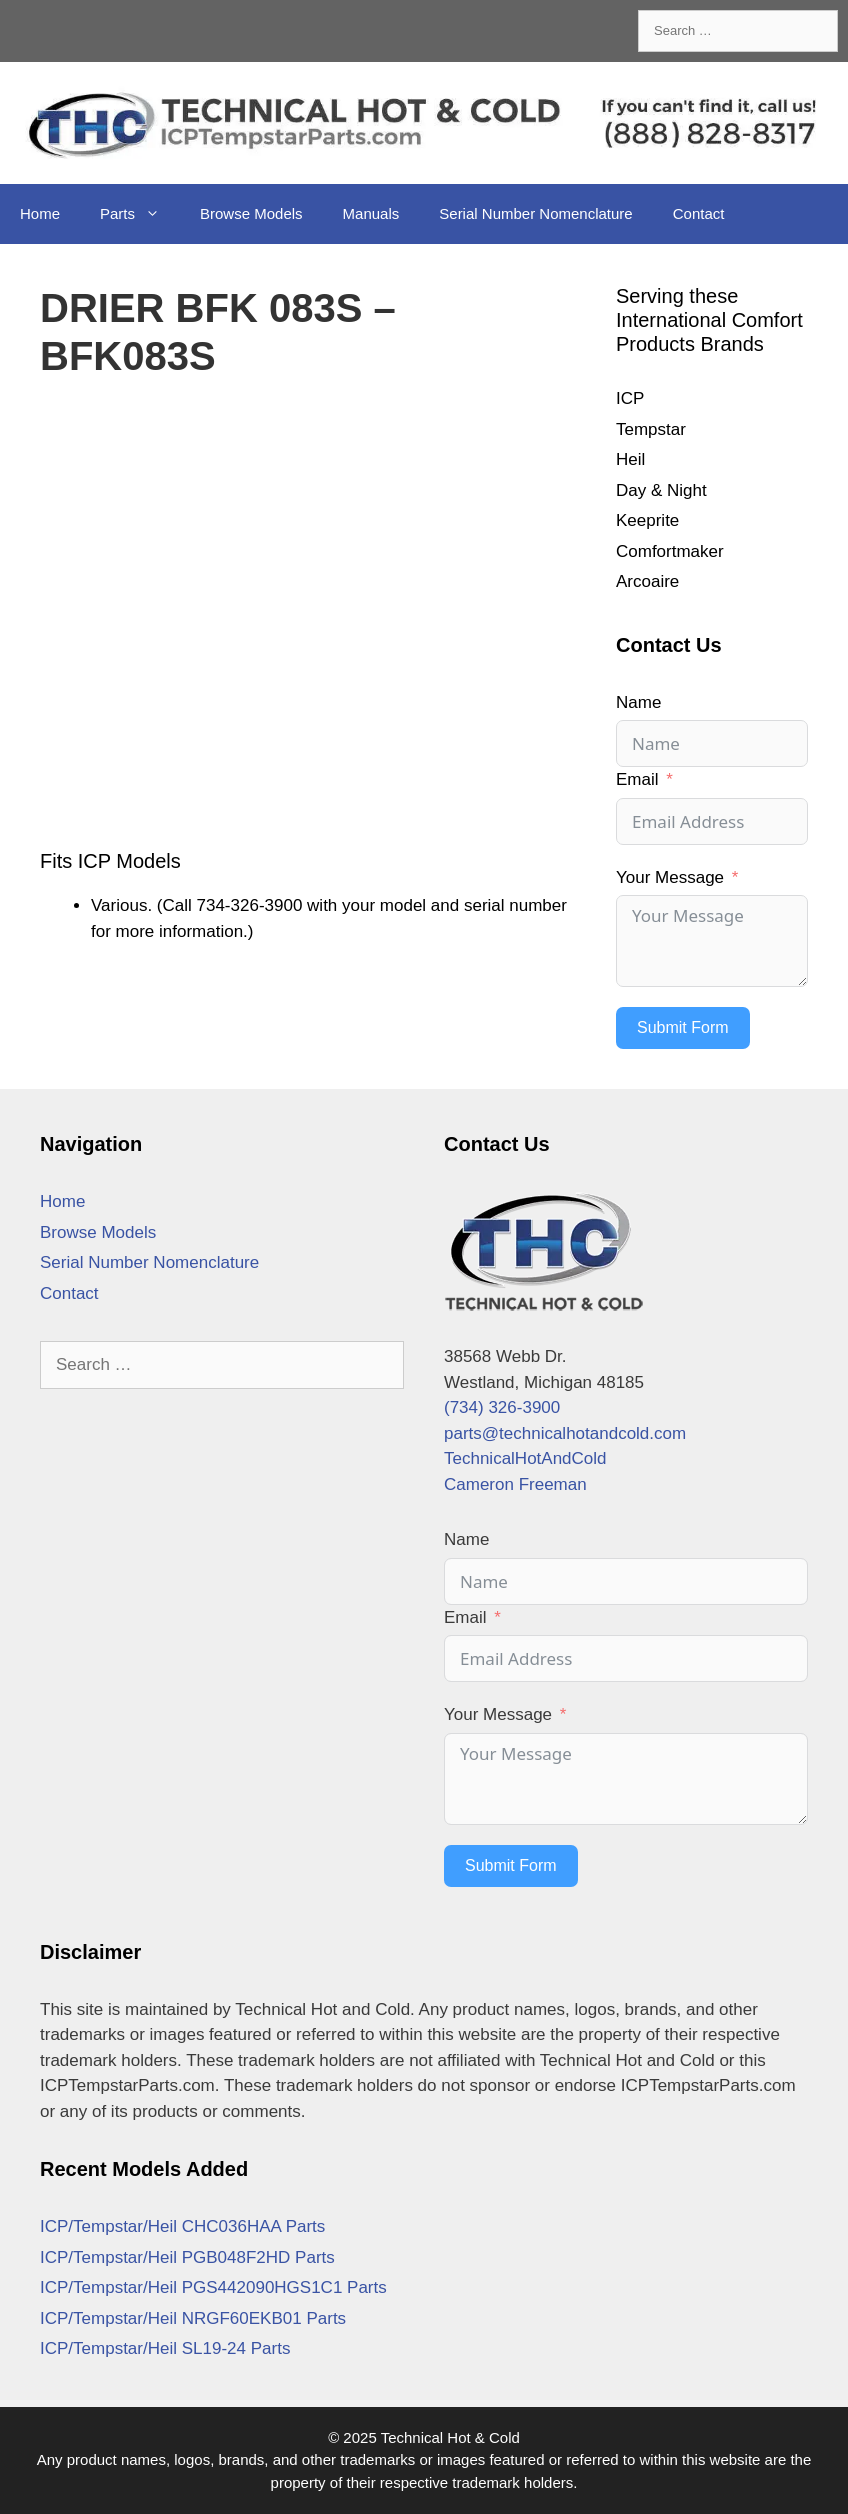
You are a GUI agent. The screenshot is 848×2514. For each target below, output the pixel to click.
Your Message (670, 877)
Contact (699, 213)
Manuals (371, 213)
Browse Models (251, 213)
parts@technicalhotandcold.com (565, 1433)
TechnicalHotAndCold (525, 1458)
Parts (140, 214)
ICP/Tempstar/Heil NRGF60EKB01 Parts (193, 2318)
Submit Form (683, 1027)
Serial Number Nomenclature (535, 213)
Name (638, 702)
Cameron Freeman (515, 1484)
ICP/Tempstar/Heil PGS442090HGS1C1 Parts (213, 2287)
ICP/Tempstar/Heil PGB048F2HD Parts (187, 2257)
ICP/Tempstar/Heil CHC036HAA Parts (182, 2226)
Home (40, 213)
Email (637, 779)
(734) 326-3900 (502, 1407)
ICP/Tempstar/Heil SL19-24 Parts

# Stated goal
Can you recast the records, from the line with "Name (638, 702)" up to and including the final line, as a JSON list of strings with one string per line and blank lines omitted?

# Answer to this exercise
[
  "Name (638, 702)",
  "Cameron Freeman (515, 1484)",
  "ICP/Tempstar/Heil PGS442090HGS1C1 Parts (213, 2287)",
  "ICP/Tempstar/Heil PGB048F2HD Parts (187, 2257)",
  "ICP/Tempstar/Heil CHC036HAA Parts (182, 2226)",
  "Home (40, 213)",
  "Email (637, 779)",
  "(734) 326-3900 (502, 1407)",
  "ICP/Tempstar/Heil SL19-24 Parts"
]